• Exercise description: Give back every entry, copied exactly.

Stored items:

**********

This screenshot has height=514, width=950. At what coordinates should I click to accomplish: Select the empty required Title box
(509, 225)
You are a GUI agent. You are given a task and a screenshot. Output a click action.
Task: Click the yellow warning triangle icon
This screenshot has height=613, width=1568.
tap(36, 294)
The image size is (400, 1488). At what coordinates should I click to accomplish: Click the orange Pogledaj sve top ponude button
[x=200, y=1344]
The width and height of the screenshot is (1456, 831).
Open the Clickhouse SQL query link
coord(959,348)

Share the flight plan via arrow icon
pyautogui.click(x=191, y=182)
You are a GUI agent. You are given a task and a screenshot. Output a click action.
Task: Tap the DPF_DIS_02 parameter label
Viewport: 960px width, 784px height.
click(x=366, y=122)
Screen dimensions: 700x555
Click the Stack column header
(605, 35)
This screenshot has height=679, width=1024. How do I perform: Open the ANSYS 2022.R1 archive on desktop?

**********

• Answer for the task:
This screenshot has height=514, width=950. At what coordinates should I click to accomplish: Select the empty required Title box
(509, 225)
You are a GUI agent. You are given a task and a screenshot. Output a click action.
Task: Click the yellow warning triangle icon
This screenshot has height=613, width=1568.
tap(36, 294)
The image size is (400, 1488). At what coordinates should I click to accomplish: Click the orange Pogledaj sve top ponude button
[x=200, y=1344]
The width and height of the screenshot is (1456, 831).
Open the Clickhouse SQL query link
coord(959,348)

Share the flight plan via arrow icon
pyautogui.click(x=191, y=182)
You are a GUI agent. You are given a task and a screenshot. Output a click action.
Task: Tap the DPF_DIS_02 parameter label
Viewport: 960px width, 784px height.
click(x=366, y=122)
Screen dimensions: 700x555
Click the Stack column header
(605, 35)
This screenshot has height=679, width=1024. How do I perform: Open the ANSYS 2022.R1 archive on desktop?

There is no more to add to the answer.